11. Harus mendorong masyarakat dan media massa dapat memperoleh informasi
tentang korupsi.
c. Di Amerika Serikat diterapkan sistem dan peraturan yang memberi keleluasaan
kepada masyarakat untuk memperoleh informasi dan meminta penegak hukum
memberikan pertanggungan jawab atas tindakan-tindakannya. Dewasa ini dengan
biaya murah dapat mengakses informasi melalui jaringan virtual.

12. Mendorong penelitian dan diskusi publik tentang mempertahankan integritas dan
mencegah korupsi di kalangan pejabat/petugas peradilan serta penegak hukum dan
pejabat pemerintahan lainnya yang bertugas menegakkan rule of law.
a. Di Inggris, instrumen hukum nasional ditinjau kembali, oleh sebuah Komisi dengan
memperhatikan 7 asas kegiatan publik, yaitu tanpa pamrih, integritas, objektivitas,
akuntabilitas, keterbukaan, kejujuran, dan kepemimpinan yang jelas.

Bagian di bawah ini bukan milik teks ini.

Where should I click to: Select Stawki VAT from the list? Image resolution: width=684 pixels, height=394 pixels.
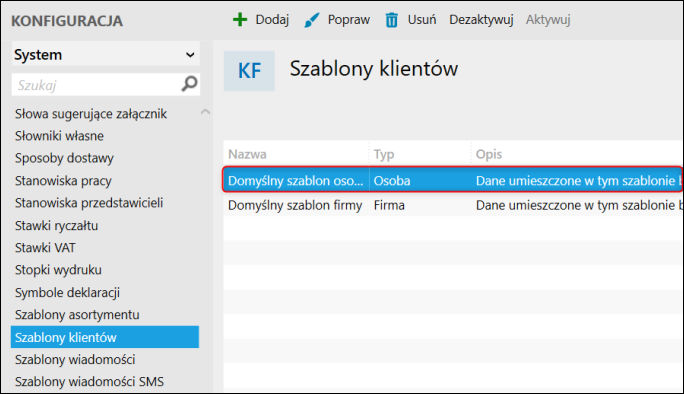pos(45,247)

Contoh
keberhasilan, antara lain Kepolisian Metropolitan London (Scotland Yard) yang
memegang teguh asas: Kejujuran tak dapat ditawartawar (Integrity is Non-
Negotiable).
b. Palermo, (Sisilia, Itali) dalam satu dekade berubah dari kota Mafia menjadi kota yang
lebih aman/demokratis. Keberhasilan ini, berkat terus-menerus dilakukan pendidikan
masyarakat melalui civic education agar membenci dan menolak perbuatan
jahat/korup.
c. Di Hongkong , seperti di Sisilia, sikap anti korupsi ditanam sejak anak-anak menerima
pendidikan di sekolah. Dengan tidak hanya memberikan pendidikan akademis, tetapi
juga civic values, akhirnya terjadi perubahan sikap anti korupsi, sehingga membantu
polisi dan penegak hukum lainnya di dalam pemberantasan korupsi.